Work instruction
Extend the interview below with The Fogman about the band Zed Head, picking up right after its last sentence.

Document extract

RTJ : Hi Fogman. As you can see, we are a Southern Rock music, but also Classic and Blues Rock music, Webzine. We’ve listened to your album and we felt a great musical emotion, that’s why we wanted to meet you and know a little bit more about your band Zed Head.The Fogman : Well, thank you so much for the positive remarks regarding ZED HEAD'S work, TEXAS CUFFLINKS. It is very gratifying to know that our efforts, which genuinely came from our
collective hearts, are appreciated by knowledgeable folk like yourselves. It is sincerely appreciated by the band!

RTJ : First, can you tell us where does the group’s name come from ? Does it mean something special ?

The Fogman : ZED HEAD... the name was just kicking around in the back of my brain one day.
I just reached back and pulled it out. A lot of my work comes from isolating the subconscious goings on in my noggin at a given moment. ZED HEAD is a play on the differing Canadian and American pronunciations of the letter 'Z'.

Given data
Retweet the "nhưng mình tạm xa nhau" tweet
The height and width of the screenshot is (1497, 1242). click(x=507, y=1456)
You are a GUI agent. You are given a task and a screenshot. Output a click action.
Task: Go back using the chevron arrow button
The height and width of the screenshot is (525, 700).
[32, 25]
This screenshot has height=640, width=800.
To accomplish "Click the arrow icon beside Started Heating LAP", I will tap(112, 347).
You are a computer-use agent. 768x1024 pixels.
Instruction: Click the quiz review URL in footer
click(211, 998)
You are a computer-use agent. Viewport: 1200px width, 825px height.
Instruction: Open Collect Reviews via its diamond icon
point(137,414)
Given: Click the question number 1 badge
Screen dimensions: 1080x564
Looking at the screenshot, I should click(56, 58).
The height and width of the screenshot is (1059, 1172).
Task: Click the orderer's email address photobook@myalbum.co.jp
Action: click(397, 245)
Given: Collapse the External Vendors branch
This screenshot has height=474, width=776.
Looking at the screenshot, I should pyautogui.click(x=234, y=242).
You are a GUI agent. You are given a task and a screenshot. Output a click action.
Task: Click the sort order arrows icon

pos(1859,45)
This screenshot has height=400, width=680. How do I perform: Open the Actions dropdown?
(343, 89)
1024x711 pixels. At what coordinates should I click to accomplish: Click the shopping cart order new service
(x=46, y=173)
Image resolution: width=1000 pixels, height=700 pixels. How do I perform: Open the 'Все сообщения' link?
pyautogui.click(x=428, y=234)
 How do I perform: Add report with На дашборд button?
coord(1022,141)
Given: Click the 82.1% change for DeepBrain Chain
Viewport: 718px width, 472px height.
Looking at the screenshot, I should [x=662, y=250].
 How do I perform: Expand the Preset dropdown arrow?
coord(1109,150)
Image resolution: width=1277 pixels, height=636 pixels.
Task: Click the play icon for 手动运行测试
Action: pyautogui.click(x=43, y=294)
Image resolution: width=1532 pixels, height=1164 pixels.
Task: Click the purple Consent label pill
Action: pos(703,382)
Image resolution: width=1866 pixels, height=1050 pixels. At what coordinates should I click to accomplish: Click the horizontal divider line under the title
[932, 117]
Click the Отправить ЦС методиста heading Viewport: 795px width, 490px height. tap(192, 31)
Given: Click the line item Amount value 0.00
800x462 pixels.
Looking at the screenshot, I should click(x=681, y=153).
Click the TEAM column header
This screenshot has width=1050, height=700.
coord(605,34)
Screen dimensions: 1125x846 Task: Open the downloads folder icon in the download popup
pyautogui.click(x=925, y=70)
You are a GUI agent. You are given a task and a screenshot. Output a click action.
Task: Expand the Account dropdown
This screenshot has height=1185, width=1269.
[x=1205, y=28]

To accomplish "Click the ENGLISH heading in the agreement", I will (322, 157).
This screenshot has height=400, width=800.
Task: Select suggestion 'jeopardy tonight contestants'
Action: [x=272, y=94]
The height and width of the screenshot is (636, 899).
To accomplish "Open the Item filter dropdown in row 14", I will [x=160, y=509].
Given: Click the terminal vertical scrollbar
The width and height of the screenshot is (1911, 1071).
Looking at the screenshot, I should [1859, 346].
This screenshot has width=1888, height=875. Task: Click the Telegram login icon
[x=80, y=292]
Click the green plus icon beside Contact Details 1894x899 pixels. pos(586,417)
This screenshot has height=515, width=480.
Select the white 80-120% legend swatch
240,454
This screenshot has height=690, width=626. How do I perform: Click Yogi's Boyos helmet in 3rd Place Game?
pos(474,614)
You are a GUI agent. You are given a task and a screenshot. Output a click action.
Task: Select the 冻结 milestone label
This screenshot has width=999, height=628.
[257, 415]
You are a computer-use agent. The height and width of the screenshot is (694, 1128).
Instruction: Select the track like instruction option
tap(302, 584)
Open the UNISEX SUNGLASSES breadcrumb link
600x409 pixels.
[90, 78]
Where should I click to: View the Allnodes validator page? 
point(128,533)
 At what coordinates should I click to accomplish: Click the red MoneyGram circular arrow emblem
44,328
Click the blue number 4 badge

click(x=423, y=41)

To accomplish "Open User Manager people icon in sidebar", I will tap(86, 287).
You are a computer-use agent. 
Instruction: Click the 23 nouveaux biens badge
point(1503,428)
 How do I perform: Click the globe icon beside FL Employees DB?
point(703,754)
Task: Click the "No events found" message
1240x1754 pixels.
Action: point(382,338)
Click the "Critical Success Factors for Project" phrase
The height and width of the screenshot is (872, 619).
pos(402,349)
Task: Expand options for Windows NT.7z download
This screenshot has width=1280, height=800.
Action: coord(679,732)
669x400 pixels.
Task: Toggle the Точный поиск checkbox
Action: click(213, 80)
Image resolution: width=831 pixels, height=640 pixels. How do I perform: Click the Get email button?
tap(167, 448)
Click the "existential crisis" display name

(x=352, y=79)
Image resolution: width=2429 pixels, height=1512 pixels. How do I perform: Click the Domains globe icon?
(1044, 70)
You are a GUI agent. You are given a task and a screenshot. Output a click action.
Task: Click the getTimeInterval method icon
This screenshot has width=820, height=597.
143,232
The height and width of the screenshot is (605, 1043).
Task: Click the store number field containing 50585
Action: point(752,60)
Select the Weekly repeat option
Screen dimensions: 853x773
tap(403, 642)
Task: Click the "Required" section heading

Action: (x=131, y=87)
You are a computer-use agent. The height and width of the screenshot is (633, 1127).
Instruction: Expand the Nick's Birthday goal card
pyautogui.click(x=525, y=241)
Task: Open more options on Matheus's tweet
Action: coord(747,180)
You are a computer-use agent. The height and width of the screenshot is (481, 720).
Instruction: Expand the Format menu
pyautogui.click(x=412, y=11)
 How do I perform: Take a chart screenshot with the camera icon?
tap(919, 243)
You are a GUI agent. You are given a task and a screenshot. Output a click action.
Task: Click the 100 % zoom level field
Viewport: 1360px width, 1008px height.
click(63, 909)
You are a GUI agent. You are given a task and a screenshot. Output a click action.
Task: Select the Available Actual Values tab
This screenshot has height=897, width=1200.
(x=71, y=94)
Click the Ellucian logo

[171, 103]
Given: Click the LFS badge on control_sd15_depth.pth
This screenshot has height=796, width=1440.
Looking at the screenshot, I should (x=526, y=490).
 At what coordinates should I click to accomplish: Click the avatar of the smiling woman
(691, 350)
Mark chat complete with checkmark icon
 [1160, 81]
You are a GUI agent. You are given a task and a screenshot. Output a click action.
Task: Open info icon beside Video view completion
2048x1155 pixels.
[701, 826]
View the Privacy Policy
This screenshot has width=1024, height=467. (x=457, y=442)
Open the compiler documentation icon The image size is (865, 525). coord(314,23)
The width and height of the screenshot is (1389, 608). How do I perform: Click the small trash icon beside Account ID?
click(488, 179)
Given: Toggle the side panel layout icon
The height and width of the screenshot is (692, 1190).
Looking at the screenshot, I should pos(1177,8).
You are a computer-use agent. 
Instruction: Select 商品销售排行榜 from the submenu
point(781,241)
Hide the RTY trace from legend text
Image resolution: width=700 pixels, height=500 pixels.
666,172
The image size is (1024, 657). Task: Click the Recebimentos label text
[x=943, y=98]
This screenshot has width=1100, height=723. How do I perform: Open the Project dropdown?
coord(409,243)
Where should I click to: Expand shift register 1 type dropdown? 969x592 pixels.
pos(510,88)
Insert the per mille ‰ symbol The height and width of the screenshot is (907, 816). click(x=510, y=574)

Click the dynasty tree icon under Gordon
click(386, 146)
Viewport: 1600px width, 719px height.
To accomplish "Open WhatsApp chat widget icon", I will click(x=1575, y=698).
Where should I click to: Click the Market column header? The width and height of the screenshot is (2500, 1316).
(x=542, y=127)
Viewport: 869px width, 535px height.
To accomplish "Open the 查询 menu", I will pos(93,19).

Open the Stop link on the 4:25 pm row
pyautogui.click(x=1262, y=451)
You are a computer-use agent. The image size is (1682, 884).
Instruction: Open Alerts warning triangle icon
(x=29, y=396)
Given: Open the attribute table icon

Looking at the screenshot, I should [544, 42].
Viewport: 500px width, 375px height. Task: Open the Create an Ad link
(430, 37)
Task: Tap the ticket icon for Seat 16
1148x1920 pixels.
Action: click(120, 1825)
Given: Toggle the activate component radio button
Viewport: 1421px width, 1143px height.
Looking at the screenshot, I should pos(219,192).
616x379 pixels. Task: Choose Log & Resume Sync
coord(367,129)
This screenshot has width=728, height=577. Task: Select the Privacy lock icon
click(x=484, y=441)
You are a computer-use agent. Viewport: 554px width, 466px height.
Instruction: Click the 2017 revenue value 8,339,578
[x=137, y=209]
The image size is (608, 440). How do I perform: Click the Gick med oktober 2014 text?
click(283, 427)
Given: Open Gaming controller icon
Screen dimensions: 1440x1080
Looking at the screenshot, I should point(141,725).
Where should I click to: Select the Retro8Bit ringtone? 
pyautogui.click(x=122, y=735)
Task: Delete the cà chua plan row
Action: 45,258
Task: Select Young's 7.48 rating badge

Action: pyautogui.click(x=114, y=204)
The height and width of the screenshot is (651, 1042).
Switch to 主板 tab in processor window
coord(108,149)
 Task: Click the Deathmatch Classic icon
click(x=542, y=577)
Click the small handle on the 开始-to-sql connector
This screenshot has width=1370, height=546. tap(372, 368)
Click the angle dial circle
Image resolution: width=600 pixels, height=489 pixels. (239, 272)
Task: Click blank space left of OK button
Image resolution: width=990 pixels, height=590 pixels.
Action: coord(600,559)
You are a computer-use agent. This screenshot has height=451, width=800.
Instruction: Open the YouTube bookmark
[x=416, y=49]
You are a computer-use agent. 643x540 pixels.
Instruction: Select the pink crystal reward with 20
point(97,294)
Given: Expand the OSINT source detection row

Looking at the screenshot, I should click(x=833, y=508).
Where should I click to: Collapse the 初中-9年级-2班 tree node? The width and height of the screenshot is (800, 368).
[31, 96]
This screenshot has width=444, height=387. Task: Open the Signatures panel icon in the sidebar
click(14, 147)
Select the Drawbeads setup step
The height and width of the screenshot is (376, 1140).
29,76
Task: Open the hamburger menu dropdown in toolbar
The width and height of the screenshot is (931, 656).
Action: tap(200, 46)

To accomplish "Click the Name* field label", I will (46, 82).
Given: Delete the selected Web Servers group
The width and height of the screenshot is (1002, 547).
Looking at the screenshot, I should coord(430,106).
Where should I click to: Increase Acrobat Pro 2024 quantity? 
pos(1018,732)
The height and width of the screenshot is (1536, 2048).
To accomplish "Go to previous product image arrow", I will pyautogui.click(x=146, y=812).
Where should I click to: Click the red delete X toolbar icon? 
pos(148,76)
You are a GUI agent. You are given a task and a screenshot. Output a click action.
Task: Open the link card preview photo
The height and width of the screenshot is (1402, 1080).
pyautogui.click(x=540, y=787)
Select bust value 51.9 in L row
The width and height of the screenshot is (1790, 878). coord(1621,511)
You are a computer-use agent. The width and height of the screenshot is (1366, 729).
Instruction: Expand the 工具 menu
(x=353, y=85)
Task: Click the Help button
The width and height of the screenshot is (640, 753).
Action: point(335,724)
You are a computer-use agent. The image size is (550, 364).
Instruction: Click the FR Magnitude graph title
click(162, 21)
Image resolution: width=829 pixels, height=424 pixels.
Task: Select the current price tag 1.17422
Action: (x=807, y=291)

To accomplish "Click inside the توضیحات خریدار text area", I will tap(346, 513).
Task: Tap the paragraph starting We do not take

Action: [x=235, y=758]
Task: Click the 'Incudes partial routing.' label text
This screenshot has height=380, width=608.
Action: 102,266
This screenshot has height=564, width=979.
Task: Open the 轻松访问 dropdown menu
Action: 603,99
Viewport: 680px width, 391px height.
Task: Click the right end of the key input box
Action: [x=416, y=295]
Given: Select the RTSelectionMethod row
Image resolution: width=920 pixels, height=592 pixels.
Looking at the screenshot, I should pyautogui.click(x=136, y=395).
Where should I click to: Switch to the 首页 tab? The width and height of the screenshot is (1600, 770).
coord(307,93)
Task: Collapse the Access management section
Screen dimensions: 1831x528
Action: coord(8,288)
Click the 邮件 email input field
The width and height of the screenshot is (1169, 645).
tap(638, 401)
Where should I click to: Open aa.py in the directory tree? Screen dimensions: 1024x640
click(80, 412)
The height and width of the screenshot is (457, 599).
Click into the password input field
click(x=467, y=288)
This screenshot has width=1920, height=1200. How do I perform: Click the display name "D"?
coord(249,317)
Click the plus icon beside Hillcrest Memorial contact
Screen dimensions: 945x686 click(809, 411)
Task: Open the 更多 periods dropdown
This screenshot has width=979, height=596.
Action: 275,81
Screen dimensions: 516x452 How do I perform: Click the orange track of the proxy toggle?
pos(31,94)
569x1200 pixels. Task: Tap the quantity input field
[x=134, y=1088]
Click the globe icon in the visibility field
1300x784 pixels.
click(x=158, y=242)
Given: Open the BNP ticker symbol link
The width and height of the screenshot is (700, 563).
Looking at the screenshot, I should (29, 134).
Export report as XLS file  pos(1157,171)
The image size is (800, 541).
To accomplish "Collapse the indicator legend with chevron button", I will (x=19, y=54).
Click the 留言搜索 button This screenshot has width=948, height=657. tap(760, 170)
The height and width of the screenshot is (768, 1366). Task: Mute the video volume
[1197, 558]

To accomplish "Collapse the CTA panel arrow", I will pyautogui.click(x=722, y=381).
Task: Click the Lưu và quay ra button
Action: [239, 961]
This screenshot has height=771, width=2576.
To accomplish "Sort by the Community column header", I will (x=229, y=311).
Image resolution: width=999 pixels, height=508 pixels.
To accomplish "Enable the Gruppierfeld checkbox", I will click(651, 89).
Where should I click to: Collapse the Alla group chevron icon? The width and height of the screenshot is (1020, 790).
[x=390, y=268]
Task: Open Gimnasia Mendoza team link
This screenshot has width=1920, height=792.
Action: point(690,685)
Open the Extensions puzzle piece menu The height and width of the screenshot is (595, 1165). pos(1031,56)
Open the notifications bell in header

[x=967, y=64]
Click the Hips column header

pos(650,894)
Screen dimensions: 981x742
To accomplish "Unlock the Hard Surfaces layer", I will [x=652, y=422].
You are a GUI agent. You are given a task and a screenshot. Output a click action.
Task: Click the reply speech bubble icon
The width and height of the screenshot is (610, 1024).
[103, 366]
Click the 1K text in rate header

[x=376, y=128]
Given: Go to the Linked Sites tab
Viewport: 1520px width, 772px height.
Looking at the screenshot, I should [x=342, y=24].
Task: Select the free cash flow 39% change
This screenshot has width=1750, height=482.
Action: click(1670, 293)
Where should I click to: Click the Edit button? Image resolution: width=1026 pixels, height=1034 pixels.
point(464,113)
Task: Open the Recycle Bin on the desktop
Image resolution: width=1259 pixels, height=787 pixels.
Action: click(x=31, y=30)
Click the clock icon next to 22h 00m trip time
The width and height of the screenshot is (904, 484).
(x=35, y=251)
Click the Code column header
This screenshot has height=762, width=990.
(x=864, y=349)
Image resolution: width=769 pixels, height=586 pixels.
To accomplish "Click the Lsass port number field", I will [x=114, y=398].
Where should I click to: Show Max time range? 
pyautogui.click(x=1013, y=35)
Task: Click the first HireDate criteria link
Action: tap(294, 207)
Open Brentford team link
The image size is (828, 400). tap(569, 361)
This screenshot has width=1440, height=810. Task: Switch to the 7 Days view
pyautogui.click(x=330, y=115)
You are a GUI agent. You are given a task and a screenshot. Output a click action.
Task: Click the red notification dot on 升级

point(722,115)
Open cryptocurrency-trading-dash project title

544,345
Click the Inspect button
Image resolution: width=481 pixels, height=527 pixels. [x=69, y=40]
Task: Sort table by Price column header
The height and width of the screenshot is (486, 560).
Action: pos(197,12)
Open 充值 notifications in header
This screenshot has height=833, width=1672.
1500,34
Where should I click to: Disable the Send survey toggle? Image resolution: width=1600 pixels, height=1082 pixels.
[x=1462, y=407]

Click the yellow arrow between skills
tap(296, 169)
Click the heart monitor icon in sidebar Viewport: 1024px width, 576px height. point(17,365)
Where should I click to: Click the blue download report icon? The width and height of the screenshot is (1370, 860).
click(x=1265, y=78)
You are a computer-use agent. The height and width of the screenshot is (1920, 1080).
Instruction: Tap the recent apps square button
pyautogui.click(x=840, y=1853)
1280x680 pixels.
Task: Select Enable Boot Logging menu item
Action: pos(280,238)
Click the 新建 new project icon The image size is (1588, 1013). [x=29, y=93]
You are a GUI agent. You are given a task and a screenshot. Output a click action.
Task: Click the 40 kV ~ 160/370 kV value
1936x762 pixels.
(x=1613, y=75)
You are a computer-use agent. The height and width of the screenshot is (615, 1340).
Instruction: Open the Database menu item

Output of the task
It is no secret that there is a pretty decent l'il old band from Tejas, that utilizes a couple of 'Z's' in their moniker, and although we are never short on inspired material, several of our tours in the very early days of this incarnation of the band were spent in the north east of Texas, as well as dallas, fort worth, san antonio and Austin - we even stopped in La Grange for a pizza one afternoon, on a day off, so consequently we felt it would be fun to pay homage to some great players, and some wonderful memories of the road. It manifested one day, in the Fogbrain, and i thought it summed up what we were about, and where we were going quite nicely, so we went with it. It also lends itself nicely in establishing that we are a Canadian outfit playing a decidedly southern fried, texas style of music.

RTJ : Can you introduce to us the band’s members ?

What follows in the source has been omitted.